CISA Adds Bug to KEV
The US Cybersecurity and Infrastructure Security Agency (CISA) added the bug to its known exploited vulnerabilities (KEV) catalog and given federal executive civilian branch agencies until Feb. 16 to patch the issue or discontinue use of affected products until patched. To exploit the vulnerability, an attacker would either need to already have access to a system or send a malicious Office file to a user and convince them to open it. Unlike numerous previous Office vulnerabilities, merely viewing a malicious Office file in the Preview Pane will not trigger CVE-2026-21509. According to Microsoft, a successful exploit could fully compromise confidentiality, integrity, and availability of affected systems.
Security vendor Cytex assessed the vulnerability as complex to exploit and likely to involve a multistage attack chain usually associated with highly targeted attacks. “The nature of this zero-day indicates it is a tool for advanced, persistent threats (APTs),” Cytext said on X. “Key characteristics point to state-sponsored or financially motivated espionage,” involving social engineering targeted at potentially high-value victims, the vendor added.
In its advisory, Microsoft confirmed that it had detected exploit activity targeted at CVE-2026-21509. But as is the company’s practice, it did not disclose any further details of the activity or whether it’s targeted or opportunistic in nature.
Security researchers always recommend organizations patch affected systems immediately, especially in situations where attackers might already be actively exploiting a vulnerability.

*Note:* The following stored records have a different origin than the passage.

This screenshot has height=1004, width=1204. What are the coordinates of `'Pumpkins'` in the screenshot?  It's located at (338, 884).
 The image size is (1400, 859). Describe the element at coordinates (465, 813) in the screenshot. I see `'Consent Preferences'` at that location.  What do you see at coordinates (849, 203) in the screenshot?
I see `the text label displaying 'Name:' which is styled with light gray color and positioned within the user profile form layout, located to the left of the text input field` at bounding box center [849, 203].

In addition, Microsoft identified default settings, configurations, and general best practices that could mitigate the threat. Organizations on Office 2021 and later versions don’t have to do anything besides restarting their Office apps because Microsoft implemented a fix for the vulnerability on the server side.
But customers on Office 2016 and 2019 will need to install the security update to protect against the threat. Microsoft’s advisory listed changes and additions to certain Windows registry keys that organizations using these versions can make to immediately block attempted exploit activity.
A Big Attacker Target
The wide and near ubiquitous use of Microsoft Office and Microsoft 365 have made the platforms a frequent target for attackers seeking maximum impact. Over the past year, attackers have exploited multiple critical vulnerabilities in these environment to inflict considerable damage. Some examples include “ToolShell” (CVE-2025-53770), a zero-day in SharePoint that attackers chained with CVE-2025-53771, another SharePoint flaw to target US government agencies and others; CVE-2025-49704 and CVE-2025-49706, two previous but related SharePoint vulnerabilities that attackers actively targeted; and CVE-2025-62554, which allowed for remote code execution on affected systems.
The new CVE-2026-21509 zero-day is unlike some other Office zero-days, in that it relies on user interaction for a successful exploit and highlights how social engineering remains a critical element in many attack chains.